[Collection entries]
>>>

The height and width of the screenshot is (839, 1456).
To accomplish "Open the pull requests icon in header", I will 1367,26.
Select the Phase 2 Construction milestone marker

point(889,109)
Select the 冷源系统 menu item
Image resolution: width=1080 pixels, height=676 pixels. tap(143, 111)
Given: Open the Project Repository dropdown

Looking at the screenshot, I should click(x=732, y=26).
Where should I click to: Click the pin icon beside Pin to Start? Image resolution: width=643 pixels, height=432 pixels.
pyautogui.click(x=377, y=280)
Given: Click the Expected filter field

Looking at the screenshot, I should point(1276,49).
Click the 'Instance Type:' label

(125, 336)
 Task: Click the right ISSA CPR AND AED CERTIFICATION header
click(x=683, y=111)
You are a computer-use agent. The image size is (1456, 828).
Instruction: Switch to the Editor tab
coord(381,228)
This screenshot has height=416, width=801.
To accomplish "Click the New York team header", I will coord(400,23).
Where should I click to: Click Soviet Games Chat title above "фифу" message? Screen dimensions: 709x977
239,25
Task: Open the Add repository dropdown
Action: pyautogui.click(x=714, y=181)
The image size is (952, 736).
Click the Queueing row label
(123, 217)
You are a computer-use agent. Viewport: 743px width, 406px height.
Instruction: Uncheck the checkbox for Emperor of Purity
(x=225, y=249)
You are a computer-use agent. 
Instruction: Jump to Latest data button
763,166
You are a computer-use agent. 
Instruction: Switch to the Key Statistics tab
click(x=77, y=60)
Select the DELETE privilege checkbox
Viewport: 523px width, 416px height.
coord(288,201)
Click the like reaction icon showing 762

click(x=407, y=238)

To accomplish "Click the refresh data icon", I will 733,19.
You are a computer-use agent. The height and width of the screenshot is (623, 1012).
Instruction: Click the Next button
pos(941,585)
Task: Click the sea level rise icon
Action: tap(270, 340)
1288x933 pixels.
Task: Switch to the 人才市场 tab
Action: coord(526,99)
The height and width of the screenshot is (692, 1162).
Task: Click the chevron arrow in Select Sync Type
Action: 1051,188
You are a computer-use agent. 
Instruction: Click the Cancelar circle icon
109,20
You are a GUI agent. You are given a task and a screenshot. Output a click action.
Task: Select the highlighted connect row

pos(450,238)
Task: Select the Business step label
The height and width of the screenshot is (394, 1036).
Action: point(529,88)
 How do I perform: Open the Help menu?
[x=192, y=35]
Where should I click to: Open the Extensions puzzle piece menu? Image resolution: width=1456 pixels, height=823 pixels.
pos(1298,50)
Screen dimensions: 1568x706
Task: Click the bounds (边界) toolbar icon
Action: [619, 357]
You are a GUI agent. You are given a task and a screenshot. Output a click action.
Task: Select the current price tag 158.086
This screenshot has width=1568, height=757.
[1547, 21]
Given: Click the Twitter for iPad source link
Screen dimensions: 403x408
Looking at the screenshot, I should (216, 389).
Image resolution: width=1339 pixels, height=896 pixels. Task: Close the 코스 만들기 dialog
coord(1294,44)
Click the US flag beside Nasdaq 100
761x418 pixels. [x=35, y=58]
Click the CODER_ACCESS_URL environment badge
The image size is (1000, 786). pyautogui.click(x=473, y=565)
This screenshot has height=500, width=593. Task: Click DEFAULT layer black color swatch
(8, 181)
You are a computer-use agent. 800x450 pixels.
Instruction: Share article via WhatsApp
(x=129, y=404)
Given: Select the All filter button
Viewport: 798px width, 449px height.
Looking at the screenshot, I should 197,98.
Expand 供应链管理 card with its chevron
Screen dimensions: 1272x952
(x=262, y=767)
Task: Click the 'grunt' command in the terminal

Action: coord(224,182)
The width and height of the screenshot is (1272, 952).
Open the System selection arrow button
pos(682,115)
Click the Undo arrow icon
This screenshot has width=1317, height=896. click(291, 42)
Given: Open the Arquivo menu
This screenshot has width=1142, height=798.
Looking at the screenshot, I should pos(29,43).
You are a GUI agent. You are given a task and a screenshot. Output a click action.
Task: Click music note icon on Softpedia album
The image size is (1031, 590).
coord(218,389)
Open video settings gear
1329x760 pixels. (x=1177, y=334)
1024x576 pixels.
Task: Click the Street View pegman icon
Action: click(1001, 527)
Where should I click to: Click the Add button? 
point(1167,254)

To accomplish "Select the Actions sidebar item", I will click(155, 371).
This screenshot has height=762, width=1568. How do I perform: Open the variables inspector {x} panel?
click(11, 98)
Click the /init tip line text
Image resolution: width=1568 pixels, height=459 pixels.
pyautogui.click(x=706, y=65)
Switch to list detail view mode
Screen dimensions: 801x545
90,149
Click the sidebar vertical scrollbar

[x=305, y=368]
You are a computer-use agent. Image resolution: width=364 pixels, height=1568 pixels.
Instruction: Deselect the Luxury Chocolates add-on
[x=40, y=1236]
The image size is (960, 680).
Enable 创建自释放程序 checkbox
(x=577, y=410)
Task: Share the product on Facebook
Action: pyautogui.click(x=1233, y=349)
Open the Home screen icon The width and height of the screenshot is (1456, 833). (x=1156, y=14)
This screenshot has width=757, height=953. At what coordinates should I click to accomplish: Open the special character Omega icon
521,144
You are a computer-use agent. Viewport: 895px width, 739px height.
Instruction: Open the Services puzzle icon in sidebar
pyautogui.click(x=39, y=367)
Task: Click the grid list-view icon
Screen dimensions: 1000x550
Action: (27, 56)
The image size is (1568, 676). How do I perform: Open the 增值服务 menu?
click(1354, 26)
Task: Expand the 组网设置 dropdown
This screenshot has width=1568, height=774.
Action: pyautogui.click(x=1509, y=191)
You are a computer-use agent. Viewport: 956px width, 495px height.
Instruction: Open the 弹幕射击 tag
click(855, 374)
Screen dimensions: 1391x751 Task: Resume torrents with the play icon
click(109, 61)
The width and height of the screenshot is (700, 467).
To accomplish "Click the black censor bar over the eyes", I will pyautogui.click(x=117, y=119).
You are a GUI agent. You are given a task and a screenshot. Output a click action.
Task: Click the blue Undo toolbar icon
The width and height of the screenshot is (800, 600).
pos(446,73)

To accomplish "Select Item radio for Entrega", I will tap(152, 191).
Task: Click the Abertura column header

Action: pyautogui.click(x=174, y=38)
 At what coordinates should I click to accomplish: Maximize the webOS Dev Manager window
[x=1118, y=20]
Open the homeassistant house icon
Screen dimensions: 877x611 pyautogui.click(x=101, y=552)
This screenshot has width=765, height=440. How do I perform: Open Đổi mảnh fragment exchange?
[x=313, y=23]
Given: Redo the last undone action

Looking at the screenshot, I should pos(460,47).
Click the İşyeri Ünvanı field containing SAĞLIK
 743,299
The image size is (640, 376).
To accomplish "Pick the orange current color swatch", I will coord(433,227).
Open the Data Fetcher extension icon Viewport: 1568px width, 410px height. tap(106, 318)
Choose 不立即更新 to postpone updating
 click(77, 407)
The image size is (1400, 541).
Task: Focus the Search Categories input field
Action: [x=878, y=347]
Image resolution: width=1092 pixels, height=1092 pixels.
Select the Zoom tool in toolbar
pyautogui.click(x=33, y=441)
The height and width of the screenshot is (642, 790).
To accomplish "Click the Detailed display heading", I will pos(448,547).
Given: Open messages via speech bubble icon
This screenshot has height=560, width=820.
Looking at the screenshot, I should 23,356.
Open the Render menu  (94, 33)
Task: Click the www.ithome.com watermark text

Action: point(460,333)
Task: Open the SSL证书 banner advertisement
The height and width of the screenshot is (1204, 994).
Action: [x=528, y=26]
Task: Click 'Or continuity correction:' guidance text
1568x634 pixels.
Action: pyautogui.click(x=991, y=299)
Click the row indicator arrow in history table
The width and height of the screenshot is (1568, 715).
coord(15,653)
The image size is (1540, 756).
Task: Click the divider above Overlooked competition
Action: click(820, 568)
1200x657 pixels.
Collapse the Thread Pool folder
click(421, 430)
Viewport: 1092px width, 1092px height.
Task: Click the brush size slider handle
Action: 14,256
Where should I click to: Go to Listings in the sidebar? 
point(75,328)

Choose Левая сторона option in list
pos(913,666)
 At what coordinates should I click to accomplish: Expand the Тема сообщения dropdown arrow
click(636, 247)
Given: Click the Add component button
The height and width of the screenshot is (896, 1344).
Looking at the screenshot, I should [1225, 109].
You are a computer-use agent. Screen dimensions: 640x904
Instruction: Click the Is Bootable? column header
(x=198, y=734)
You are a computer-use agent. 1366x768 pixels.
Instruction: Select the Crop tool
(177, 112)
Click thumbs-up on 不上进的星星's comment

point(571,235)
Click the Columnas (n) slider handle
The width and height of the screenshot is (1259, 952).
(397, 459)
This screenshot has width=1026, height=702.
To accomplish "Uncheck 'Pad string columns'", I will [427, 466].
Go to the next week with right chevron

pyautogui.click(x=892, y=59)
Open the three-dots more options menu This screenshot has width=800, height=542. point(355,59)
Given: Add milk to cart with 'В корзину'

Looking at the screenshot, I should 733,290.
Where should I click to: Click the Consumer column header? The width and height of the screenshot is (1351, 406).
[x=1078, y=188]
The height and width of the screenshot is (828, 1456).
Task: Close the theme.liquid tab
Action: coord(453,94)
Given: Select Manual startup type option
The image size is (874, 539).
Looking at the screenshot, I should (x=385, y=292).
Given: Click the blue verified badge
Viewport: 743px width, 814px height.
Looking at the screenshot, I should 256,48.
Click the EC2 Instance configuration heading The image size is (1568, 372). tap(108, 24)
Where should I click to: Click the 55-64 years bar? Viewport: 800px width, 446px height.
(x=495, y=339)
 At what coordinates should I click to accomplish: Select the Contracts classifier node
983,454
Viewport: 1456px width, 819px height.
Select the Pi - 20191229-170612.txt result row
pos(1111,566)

<<<

EXERCISE AIM. Please rewrite the part of the data that opens with the line containing "Open the Render" and closes with the line containing "Action: click(820, 568)", swapping "watermark" for "caption" and leaving everything else unchanged.

THE SOLUTION.
Open the Render menu  (94, 33)
Task: Click the www.ithome.com caption text

Action: point(460,333)
Task: Open the SSL证书 banner advertisement
The height and width of the screenshot is (1204, 994).
Action: [x=528, y=26]
Task: Click 'Or continuity correction:' guidance text
1568x634 pixels.
Action: pyautogui.click(x=991, y=299)
Click the row indicator arrow in history table
The width and height of the screenshot is (1568, 715).
coord(15,653)
The image size is (1540, 756).
Task: Click the divider above Overlooked competition
Action: click(820, 568)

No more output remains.